Director Hawke (a long-time admirer of Bernstein) delivers a pleasant enough tribute to the charming raconteur. But the actor’s sporadic self-insertions into Seymour’s story are head-scratching. Each time, he attempts to offer an explanation about why he wanted to highlight Bernstein’s life and career, but it often comes out as a word salad of arty buzzwords—“authenticity,” “truth,” “passion”—all noble things, certainly, but woefully out of place in contrast with the nitty-gritty details of Seymour’s teaching style.

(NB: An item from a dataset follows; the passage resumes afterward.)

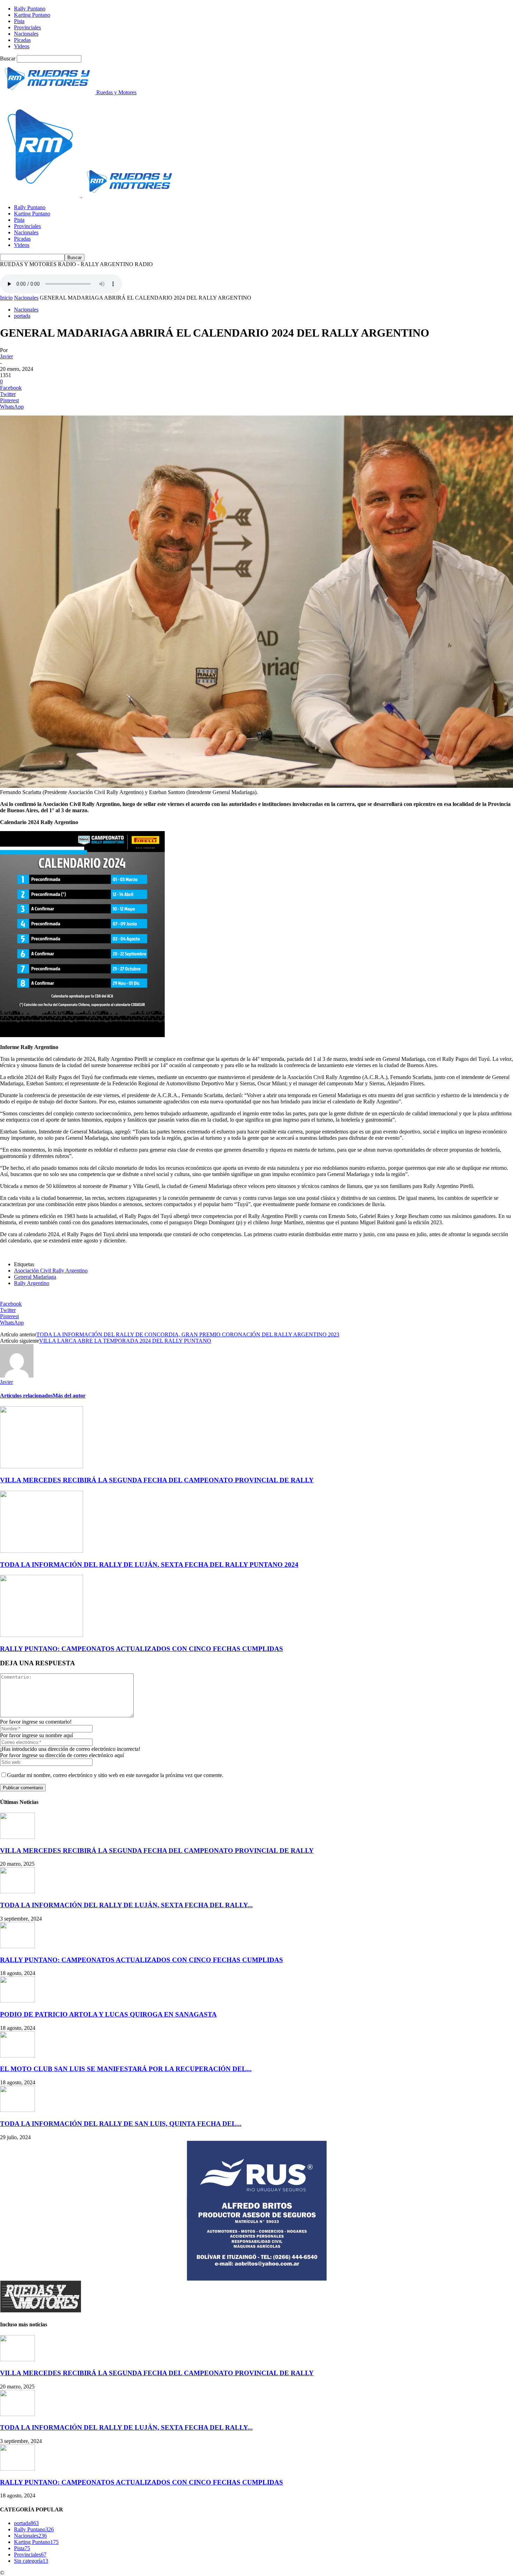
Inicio (6, 298)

The glib idiom that “those who can’t do, teach” seems unduly cruel when recounting Bernstein’s situation. It fails to capture the unexpected joys that can be found when we compromise the life we may think we want for the life we have. And certainly, the hushed, awed tones of the voices of Bernstein’s students when they sing his praises are clear evidence of that. As the sage-like Bernstein relates over the course of Hawke’s film, talent is only a small fraction of what goes into making an artist shine: the rest is craft. Seymour: An Introduction is not a groundbreaking piece of non-fiction filmmaking by any means, but it’s a sweet testament to the art of hard work.